Sólo cuando pude convencer a Choegyal que el compartir estos recuerdos con el público occidental
ayudaría a la lucha de los refugiados tibetanos, él comenzó a revelar algunos de los detalles de lo
que había visto y sufrido de mano de los chinos, antes de su huida del Tibet. Las historias salieron
en pedazos durante conversaciones, cuando hacíamos una pausa fuera del nuevo centro artesanal de
producción o caminábamos hacia el monasterio provisional. Sólo entonces divulgó algunos de los
detalles de lo que había ocurrido. Muchos de estos detalles, las formas de intimidación, coerción y
la tortura utilizada, han llegado a ser en estas fechas, más de un cuarto de siglo más tarde, del
dominio público.
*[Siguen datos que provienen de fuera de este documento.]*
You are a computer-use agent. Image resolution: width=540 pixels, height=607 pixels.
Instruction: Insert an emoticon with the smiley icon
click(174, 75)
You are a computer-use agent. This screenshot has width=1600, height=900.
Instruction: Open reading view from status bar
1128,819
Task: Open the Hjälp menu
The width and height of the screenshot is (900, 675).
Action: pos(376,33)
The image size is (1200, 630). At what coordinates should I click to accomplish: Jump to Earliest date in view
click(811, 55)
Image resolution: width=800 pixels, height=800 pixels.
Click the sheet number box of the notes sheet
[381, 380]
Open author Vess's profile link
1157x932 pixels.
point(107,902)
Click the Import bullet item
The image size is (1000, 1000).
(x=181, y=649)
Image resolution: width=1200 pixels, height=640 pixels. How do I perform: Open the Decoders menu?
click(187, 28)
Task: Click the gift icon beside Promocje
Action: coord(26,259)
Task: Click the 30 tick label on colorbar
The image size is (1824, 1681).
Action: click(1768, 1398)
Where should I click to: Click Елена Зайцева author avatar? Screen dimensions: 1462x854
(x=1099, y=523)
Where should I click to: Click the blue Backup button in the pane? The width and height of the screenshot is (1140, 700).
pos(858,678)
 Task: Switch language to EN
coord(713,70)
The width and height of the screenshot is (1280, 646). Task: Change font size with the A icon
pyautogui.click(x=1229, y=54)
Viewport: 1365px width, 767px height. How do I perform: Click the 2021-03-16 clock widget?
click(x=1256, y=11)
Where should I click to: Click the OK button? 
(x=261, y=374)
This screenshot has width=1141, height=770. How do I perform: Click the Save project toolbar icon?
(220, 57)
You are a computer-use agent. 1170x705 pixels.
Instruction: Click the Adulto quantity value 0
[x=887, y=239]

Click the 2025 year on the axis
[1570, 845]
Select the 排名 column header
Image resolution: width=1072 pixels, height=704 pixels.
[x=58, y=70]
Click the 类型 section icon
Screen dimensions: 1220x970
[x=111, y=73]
La información ahora disponible a través de agencias como Amnistía
Internacional y el Consejo Internacional de Juristas, no pueden tener la inmediatez conmovedora de
las palabras de Choegyal, pero dan una idea de su sustancia.

Sin embargo, la lección que aprendí, y que se quedará por siempre conmigo, no es sobre la
capacidad humana para la crueldad. Estábamos parados con Choegyal bajo un árbol de rododendro,
la luz del sol titilando en su cara a través de las hojas y de las flores del color de su hábito.
Justamente acababa de decirme lo que quizás era su recuerdo más doloroso –lo que los militares
chinos habían hecho a sus monjes en el gran salón de oración, mientras sus maestros lo escondían
en la falda de una montaña cercana al monasterio. Me quedé sin aliento sobrecogida y respiré fuerte
para contener la tristeza y el enojo que surgieron en mí. Luego me detuve por la mirada que me
dirigió, con ojos brillantes de lágrimas no derramadas.

“Pobres chinos”, murmuró.

Con un estremecimiento de reconocimiento, me di cuenta de que las lágrimas en sus ojos no eran
por sí mismo o por sus monjes o por el que fue una vez su gran monasterio de Dugu en la tierra de
Kham en Tibet Occidental. Esas lágrimas eran por los propios destructores.

“Pobres chinos”, dijo, “generan tan mal karma para sí mismos”.

No puedo emular el alcance de esa compasión, pero la he visto. La he reconocido. Ahora se que está
dentro de nuestra capacidad humana. Y eso cambia para mí la cara de la vida.